**EXTRACTED TEXT:**
<<<<
The real issue is the quality of students--you cannot teach very much if the kids will not stop talking and sit in their seats. It's a constant battle to keep them on task, hit the sweet spot of holding their severely limited attention span and interest, and get them to do their work. Yes, I know kids have always resisted school and education, long since before I was a kid, and that it's our job to drag them into the light. But in the past -- correct me if I am wrong -- the parents actually did their job and raised a kid who would respect their elders enough to shut up and sit down...and allow some teaching to take place.
And the school system is at fault, probably because society/voters/legislators are outlining what they must/can and cannot do with regards to classroom management, by enabling kids to get away with bad behavior, and by forcing teachers to deal with disruptive kids mixed in with kids who will actually do their part and receive instruction. Honestly, I feel horrible for the 40% of the class who are quiet and trying, while I spend most of my time trying to keep the other 60% in line. And the teacher has few real options to make a disruptive kid feel real consequences.
>>>>
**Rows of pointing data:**
<<<<
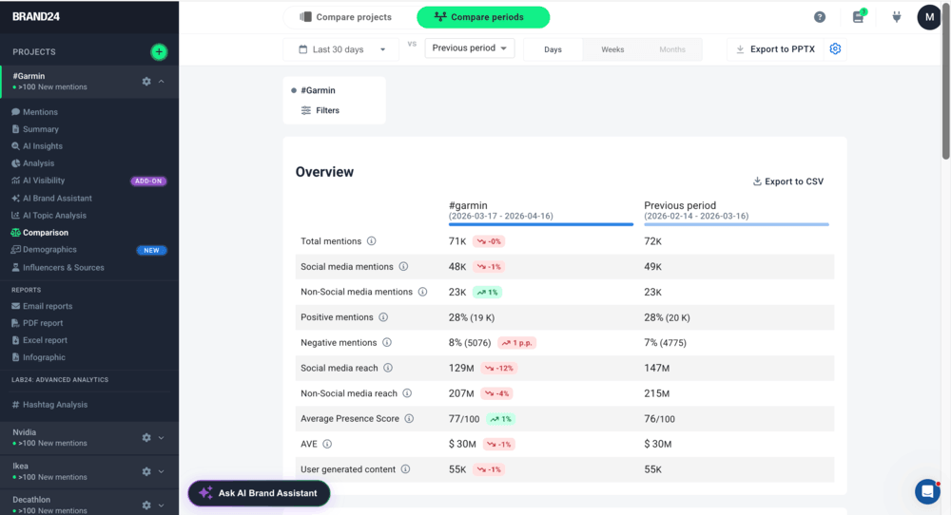The height and width of the screenshot is (515, 951).
Task: Click the integrations plug icon
Action: tap(896, 17)
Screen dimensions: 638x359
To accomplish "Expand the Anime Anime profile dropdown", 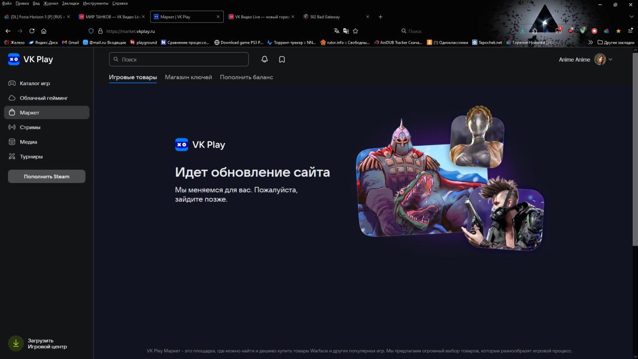I will tap(610, 60).
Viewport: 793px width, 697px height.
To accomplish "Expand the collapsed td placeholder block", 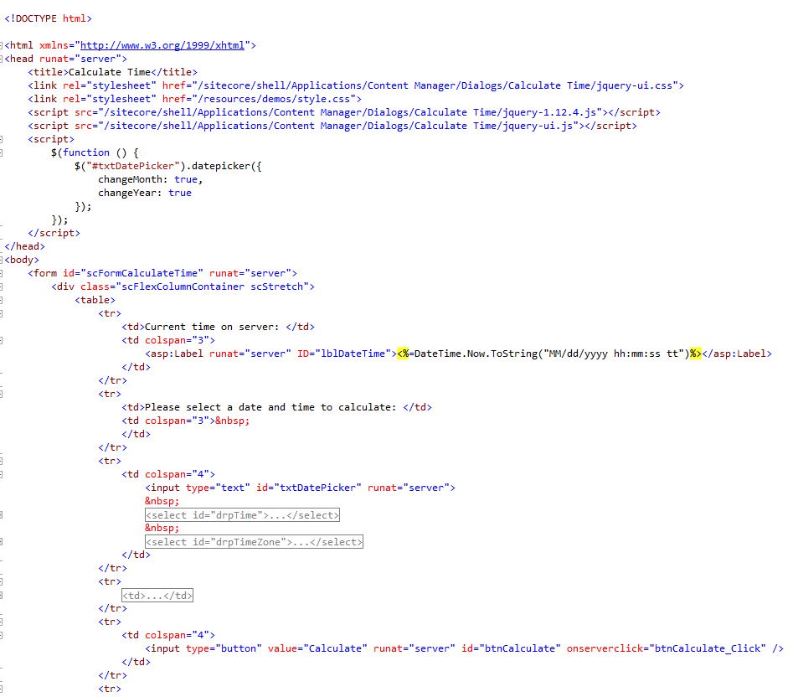I will 157,596.
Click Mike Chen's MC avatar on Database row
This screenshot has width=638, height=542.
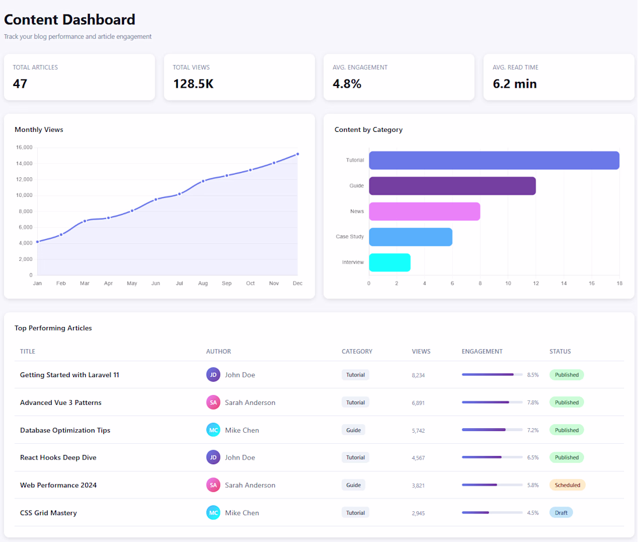coord(213,430)
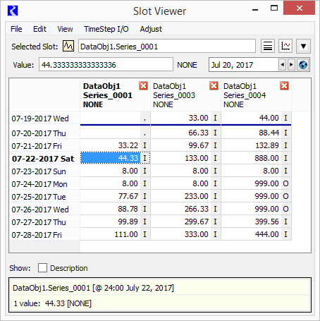
Task: Click the Selected Slot name field
Action: point(167,46)
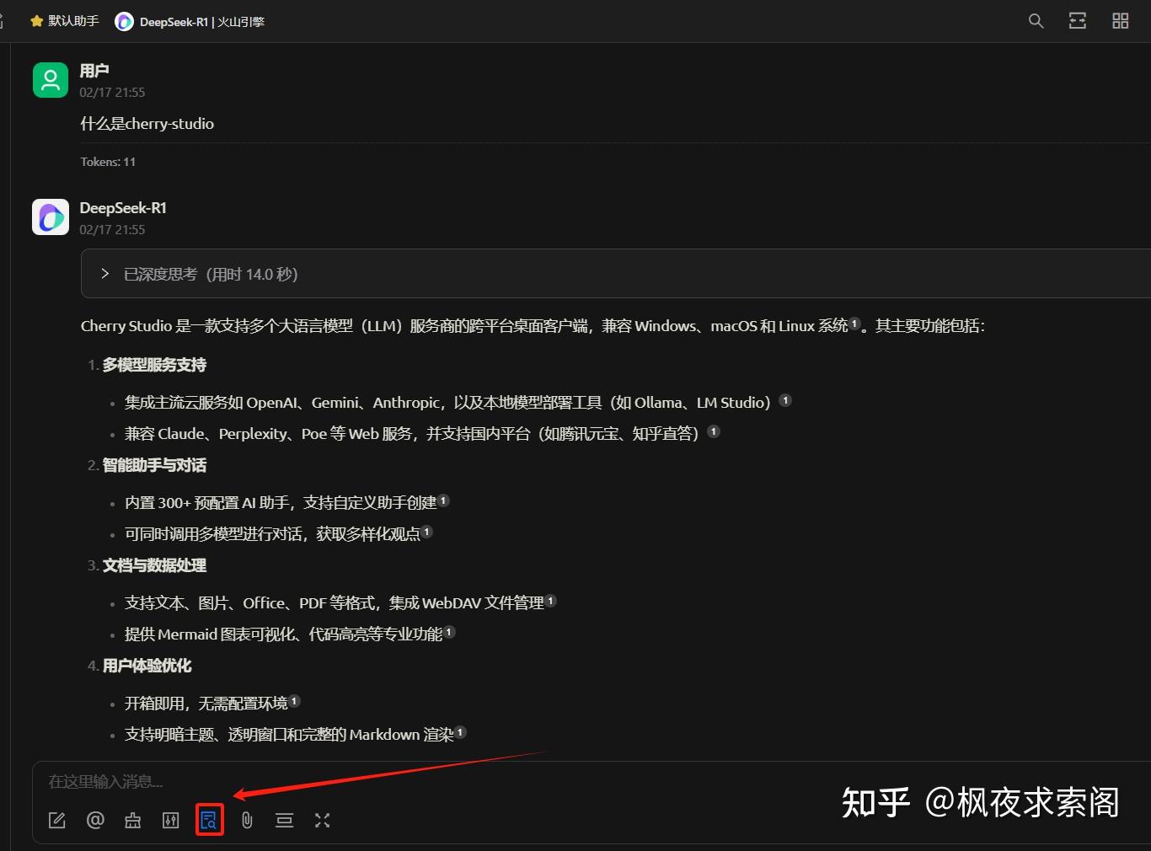Start a new topic with the pencil icon

coord(56,820)
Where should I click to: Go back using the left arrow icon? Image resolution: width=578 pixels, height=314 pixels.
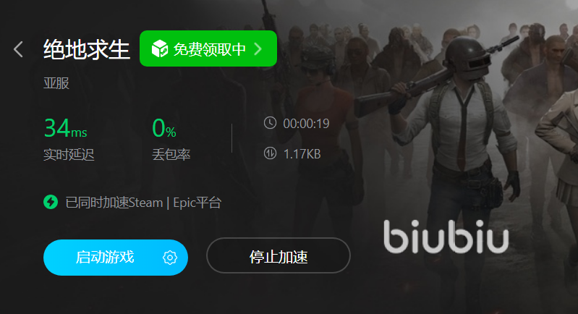coord(18,49)
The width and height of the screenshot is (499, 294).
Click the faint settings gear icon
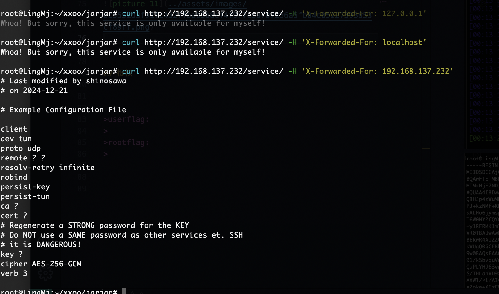click(x=46, y=273)
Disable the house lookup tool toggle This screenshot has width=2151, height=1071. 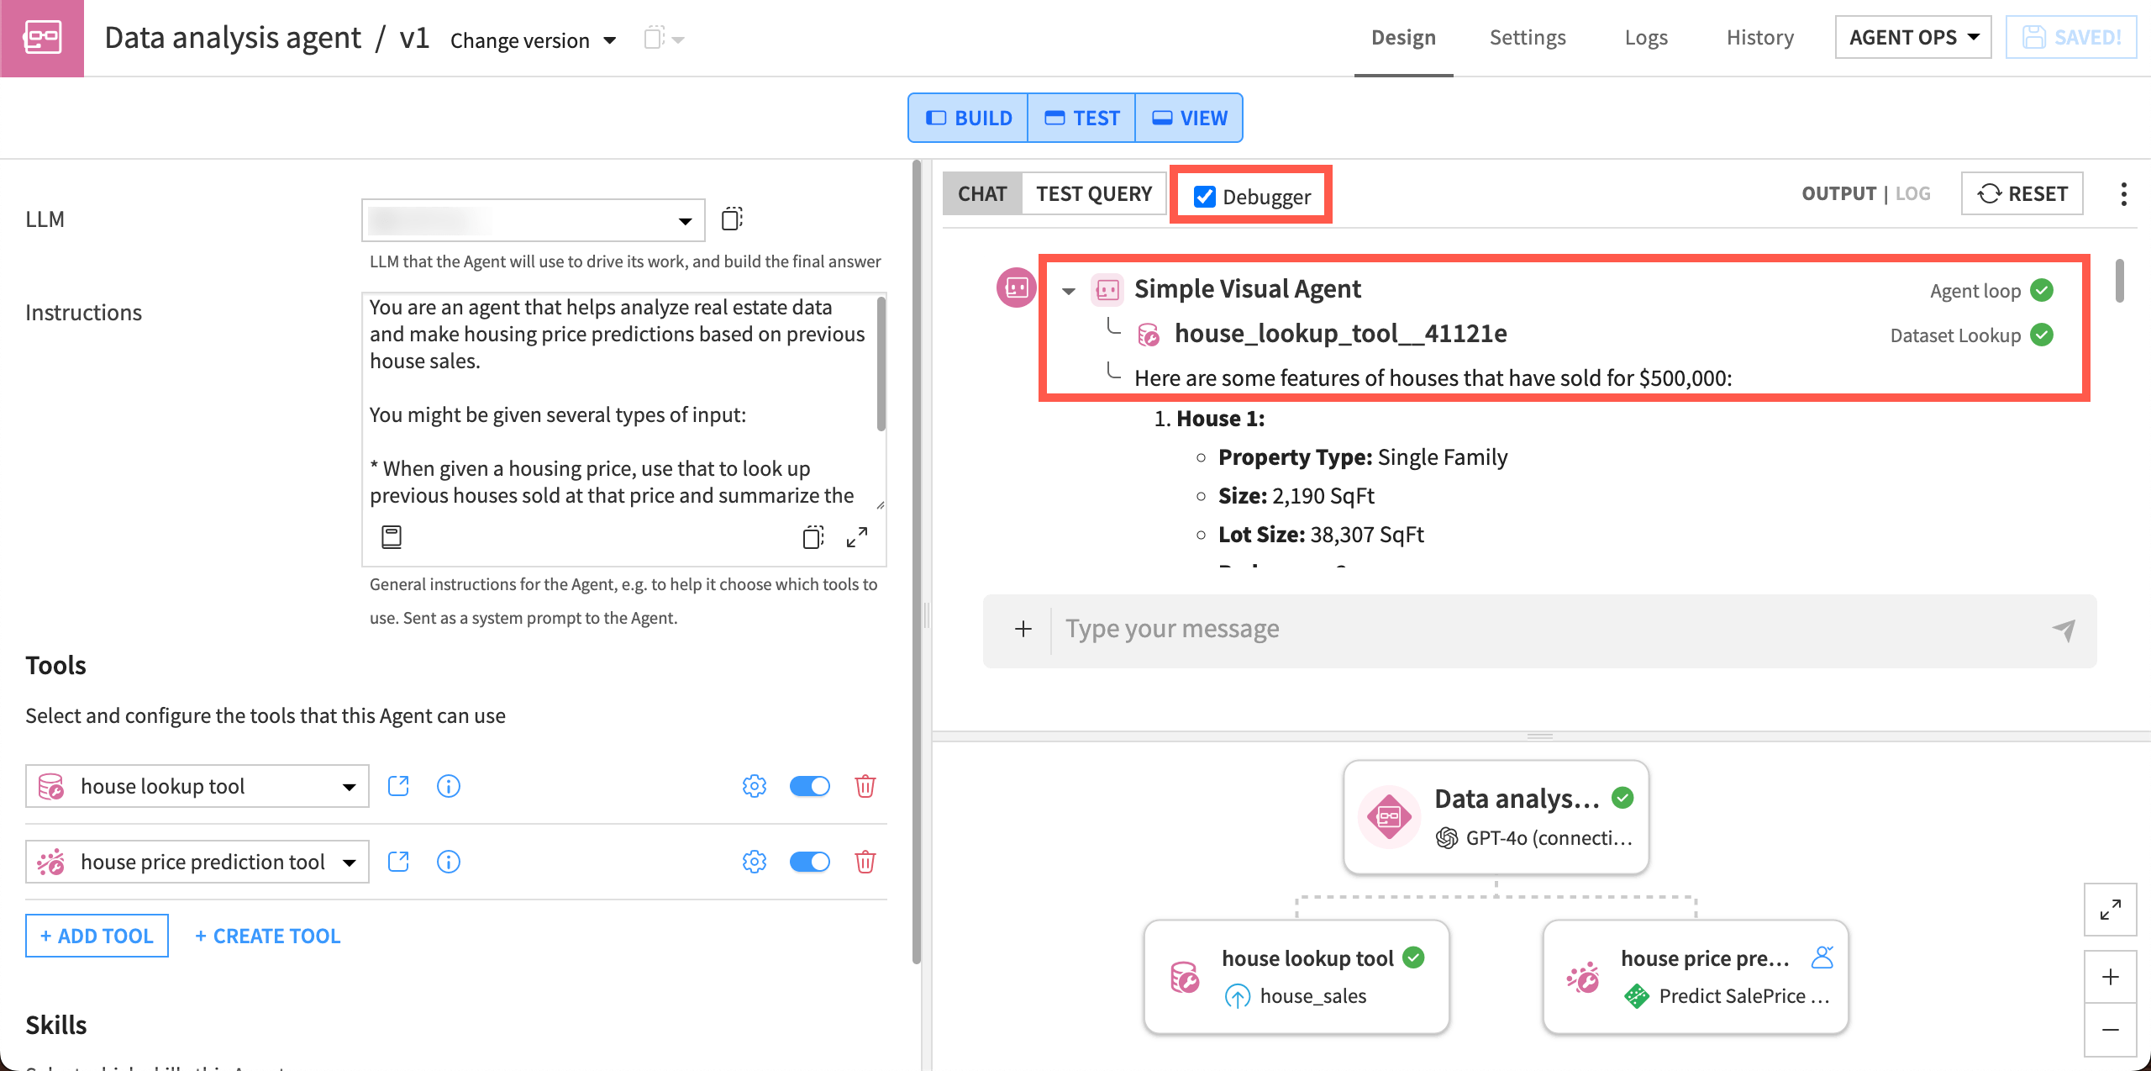point(809,786)
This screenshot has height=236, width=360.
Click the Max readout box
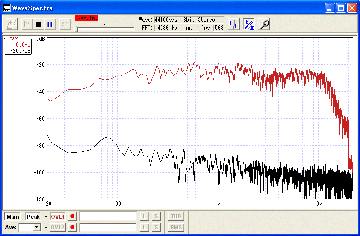[18, 45]
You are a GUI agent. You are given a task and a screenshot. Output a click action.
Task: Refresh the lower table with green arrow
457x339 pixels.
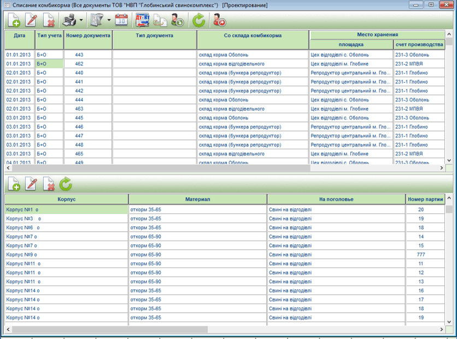click(66, 184)
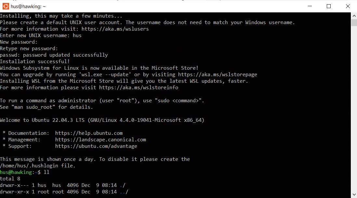Viewport: 357px width, 198px height.
Task: Close the hus@hawking terminal window
Action: point(348,6)
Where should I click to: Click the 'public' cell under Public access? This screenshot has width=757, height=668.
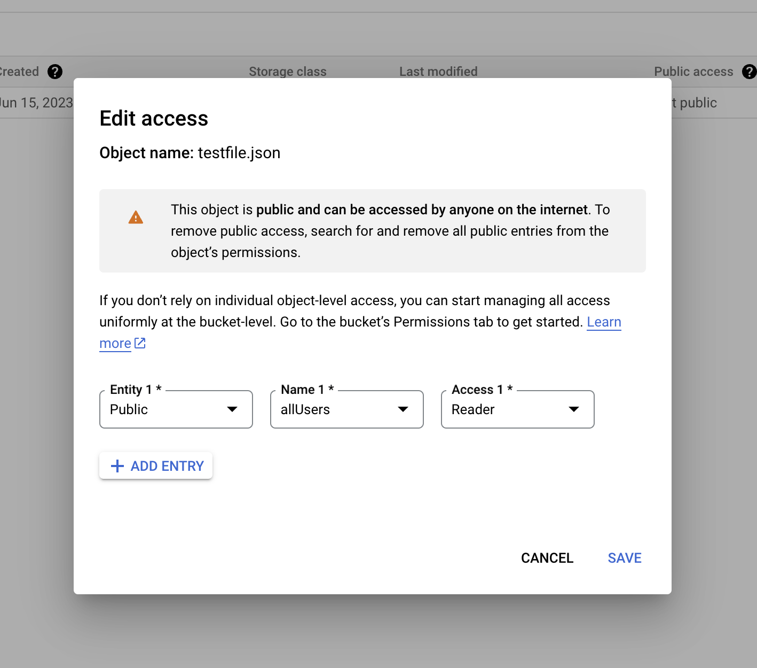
>>>>
**TASK REQUIREMENTS:** Write the next part of the passage about student behavior and classroom management, picking up after its last sentence.

**IN RESPONSE:**
I think private schools do work, like you said, for several reasons--higher teacher pay, definitely attracts better teachers, but also the people who value education and send their kids to private schools probably have their stuff together more and their kids are less disruptive. And, if Johnny is in trouble for his behavior, mom and dad will address that with real concern because they are paying directly for his education. Sort of like college.
My respect for teachers, which was considerable before this (based on the quality, caring work they did with my children), has increased.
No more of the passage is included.